Conclusion: Short-term irradiation of neonatal and adult hRPE cells with LLLs may induce multipotency at the transcriptional level. Irradiation of neonatal hRPE cells with LLLs can be associated with increased risk of myofibroblastic transformation; however, adult hRPE cells irradiated with the 780 nm laser have minimal risk of myofibroblastic differentiation. It seems that the 780 nm laser may be a promising option for future photobiomodulation in retinal degenerations in adults.

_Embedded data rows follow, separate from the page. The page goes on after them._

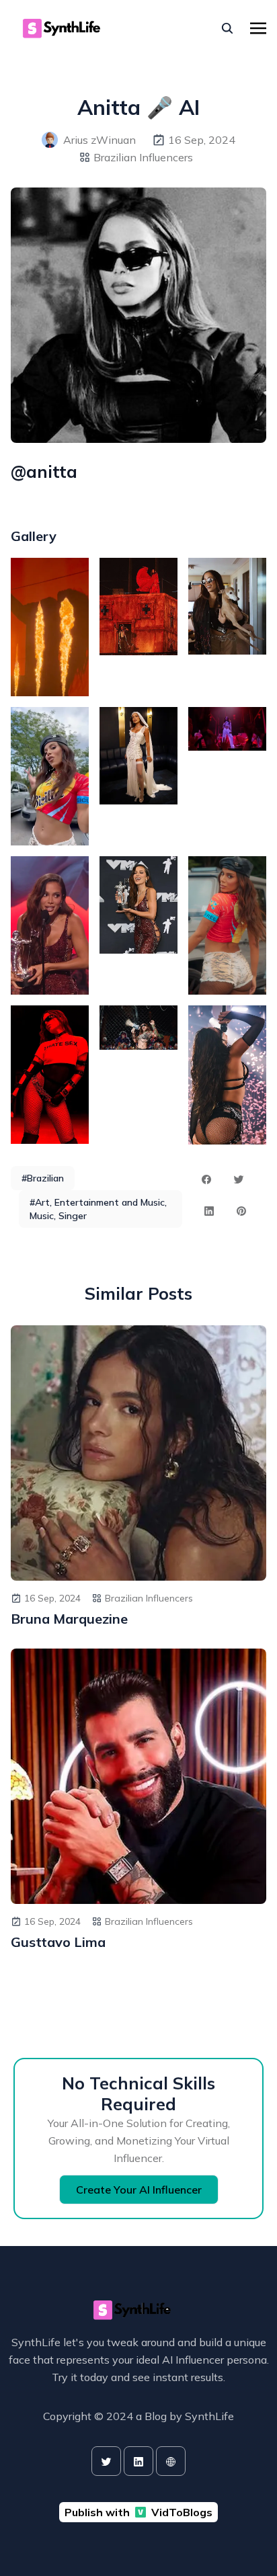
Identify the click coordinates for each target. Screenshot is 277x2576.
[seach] (227, 28)
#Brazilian (43, 1178)
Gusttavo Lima (58, 1942)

Keywords: Human Retinal Pigment Epithelial Cells; Low-level Laser; PAX6; Photobiomodulation; RPE65; Alpha-smooth Muscle Actin.

Figure 1

Laser irradiation experimental setup. (a) Illustration of the laser irradiation setup depicting the relative positions of the plate and laser diode. (b) Schematic representation of the plate covered with aluminum foil, featuring a 12 mm aperture designed to minimize scattering effects.

Figure 2

Adult and neonatal hRPE cells irradiated with 630 & 780 nm lasers. Note a mixture of spindle and polygonal morphology at baseline in adult cells irradiated with 630 (a) & 780 nm (b) lasers, and in neonatal cells irradiated with 630 (gr) & 780 nm (hr) lasers. (c) and (i) are the corresponding controls. After 5 days, adult cells irradiated with 630 (d) & 780 nm (e) lasers and their controls (f) still have a mixture morphology. Neonatal cells are predominantly spindle-shaped after a 5-day irradiation with 630 nm laser ( j), and polygonal after a 5-day irradiation with 780 nm laser (k) in comparison to controls (l) that show a mixture morphology. (Scale bar: 100 µm).

Figure 3

Viability, cell proliferation, and gene expression of adult and neonatal hRPE cells irradiated with 630 & 780 nm lasers. (a) MTT shows no significant difference between irradiated and control cells. 630 nm irradiated adult cells show a significant increase of doubling time (P=0.032) compared to control. (b) Note significant upregulation of RPE65 (P $<$ 0.01 for 630 & P $<$ 0.001 for 780 nm) and NES (P $<$ 0.01 for 630 nm) genes in irradiated neonatal cells compared to control. In 780 nm irradiated adult cells, a significant increase of RPE65 and PAX6 (P $<$ 0.001 for both) genes is observed compared to controls. ACTA2 gene in 780 nm irradiated adult cells is significantly downregulated (P $<$ 0.001).

Figure 4

Immune reactivity for fluorescein isothiocyanate (FITC)-conjugated anti-α-smooth muscle actin (α-SMA) antibody in adult hRPE cells irradiated with 630 nm (a) & 780 nm laser (b), and in neonatal hRPE cells irradiated with 630 (d) & 780 nm laser (e) against controls cells (c & f). Propidium iodide-stained cell nuclei are red. Note no significant difference in expression of α-SMA between irradiated and non-irradiate adult cells (g) and significant increase of α-SMA in 780 nm laser-irradiated neonatal cells (P = 0.005) compared to controls, and compared with 630 nm irradiated neonatal cells (P = 0.03) (h).

Figure 5

Immune reactivity for fluorescein isothiocyanate (FITC)-conjugated cytokeratin 8/18 (a), Na+-K+ ATPase (b), and nestin (c) in adult hRPE cells irradiated with 630 (a1,b1,c1) & 780 nm lasers (a2,b2,c2), and in neonatal hRPE cells irradiated with 630 (a5,b5,c5) & 780 nm lasers (a6,b6,c6) against controls (a3,b3,c3 for adult & a7,b7,c7 for neonatal cells). Propidium iodide-stained hRPE cell nuclei are in red. Note no significant alteration in the expression of the proteins between the study groups. (a4,b4,c4 for adult hRPE cells; a8,b8,c8 for neonatal hRPE cells).

Figure 6

Immune reactivity for fluorescein isothiocyanate (FITC)-conjugated ZO-1 (a), RPE65 (b) and PAX-6 (c) in adult hRPE cells irradiated with 630 (a1,b1,c1) & 780 nm lasers (a2,b2,c2), and in neonatal hRPE cells irradiated with 630 (a5,b5,c5) & 780 nm lasers (a6,b6,c6) against controls (a3,b3,c3 for adult & a7,b7,c7 for neonatal cells). Propidium iodide-stained hRPE cell nuclei are in red except for PAX-6 in the nuclei are blue with 4’, 6 -diamidino-2-phenylindole (DAPI) (c series). Note no significant alteration in protein expressions between study groups (a4, b4, c4 for adult & a8, b8, c8 for neonatal cells).

Figure 7

Graphical abstract illustrating the distinct effects of lasers at 630 nm and 780 nm on adult and neonatal hRPE cells.